This resentment was so strong that for a considerable period after 1783 British authorities feared that their former allies would attack them. Fortunately for the war weary British, this did not happen. The British offered land in Canada and financial compensation to the Iroquois Loyalists, as they did to non-native Loyalists. Brant, the Mohawk war chief, and Tekarihogen, the peace chief, led 1,800 Mohawks, Cayuga and other Six Nations people to a large tract of land on the Grand River north of Lake Erie, while John Deserontyon established a smaller and separate Mohawk community at Tyendinaga on Lake Ontario’s Bay of Quinte. John Graves Simcoe, the governor of the new colony of Upper Canada (created in 1791), hoped that these new Aboriginal settlements would provide an active barrier against possible American aggression from the south.

Trouble in the Northwest, 1783-1794

Officer, Indian Department. 1812

During the War of 1812, the aboriginal people of the Great Lakes area played an important role in defending Canada against American invasion. Warriors in the field were often accompanied by officers of the British Indian Department who spoke their language and knew their customs, and who served as liaison between aboriginal leaders and Britsh military commanders. This Indian Department officer is dressed practically for the field and wears a felt slouch hat, and old and patched uniform coatee, and laced rather than high riding boots. He would have little use for his sword in action but retains it as a symbol of his rank. (Painting by Ron Volstad (Department of National Defence))

# WHAT THIS EXERCISE ASKS
1. Summarize the excerpt on Britain's Iroquois allies in two sentences.
2. Write a continuation of the excerpt on Britain's Iroquois allies, starting after its final sentence.
The records are not relevant here.

# PROVIDED DATA

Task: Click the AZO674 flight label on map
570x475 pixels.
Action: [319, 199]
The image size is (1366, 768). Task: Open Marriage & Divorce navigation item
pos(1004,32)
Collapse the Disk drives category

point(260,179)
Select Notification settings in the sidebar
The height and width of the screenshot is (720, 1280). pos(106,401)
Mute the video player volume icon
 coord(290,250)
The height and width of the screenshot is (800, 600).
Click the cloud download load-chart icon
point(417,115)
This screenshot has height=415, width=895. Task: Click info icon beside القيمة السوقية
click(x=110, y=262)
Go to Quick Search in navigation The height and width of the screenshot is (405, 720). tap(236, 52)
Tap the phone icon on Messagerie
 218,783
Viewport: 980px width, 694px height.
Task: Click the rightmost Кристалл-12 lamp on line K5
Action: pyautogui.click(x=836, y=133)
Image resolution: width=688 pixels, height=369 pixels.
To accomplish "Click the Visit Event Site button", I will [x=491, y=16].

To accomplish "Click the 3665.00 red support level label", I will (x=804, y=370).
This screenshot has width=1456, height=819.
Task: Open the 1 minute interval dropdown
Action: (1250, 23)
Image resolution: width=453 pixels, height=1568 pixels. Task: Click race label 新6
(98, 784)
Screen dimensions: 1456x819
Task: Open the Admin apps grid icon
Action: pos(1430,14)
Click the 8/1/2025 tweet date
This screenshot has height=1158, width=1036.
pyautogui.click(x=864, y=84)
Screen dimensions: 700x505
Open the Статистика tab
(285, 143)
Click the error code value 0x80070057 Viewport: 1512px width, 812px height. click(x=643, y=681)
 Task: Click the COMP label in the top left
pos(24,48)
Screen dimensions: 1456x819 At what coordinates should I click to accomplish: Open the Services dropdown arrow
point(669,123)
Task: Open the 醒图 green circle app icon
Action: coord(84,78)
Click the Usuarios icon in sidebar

# ANSWERS TO THE PROBLEMS
1. After 1783, British authorities feared their resentful former Iroquois allies might attack, but instead offered them land in Canada and financial compensation. Brant and Tekarihogen led 1,800 Six Nations people to the Grand River and John Deserontyon founded a Mohawk community at Tyendinaga, and during the War of 1812 Aboriginal people of the Great Lakes helped defend Canada alongside British Indian Department officers who served as liaisons.

2.
Some of the Aboriginal peoples who had been allied with Britain elected to remain in the new American republic, a choice many came to regret. As soon as the restraints stipulated in the Royal Proclamation of 1763 and the Treaty of Fort Stanwix of 1768 were removed, the attitude of the American government was that those nations who had fought for Britain during the war were conquered peoples and their territory was forfeit. American officials imposed severe treaties on the Iroquois still resident in the United States, forcing them off their traditional land onto reservations. Ironically, those who suffered worst were the Oneida and Tuscaroras who had supported the revolutionaries during the war. The Americans had less luck with the Algonkian and Iroquoian-speaking peoples further west in the Ohio valley. More numerous, more united in the defence of their territory, and further from the centres of White population, these Aboriginal communities refused to accept any change in the boundary of the Ohio River, that had been established in the 1760s. The victorious, but nearly bankrupt, American government viewed this region as its birthright, its inheritance, and needed the revenues from the sale of these lands to pay its substantial war debts. The stage was set for further conflict.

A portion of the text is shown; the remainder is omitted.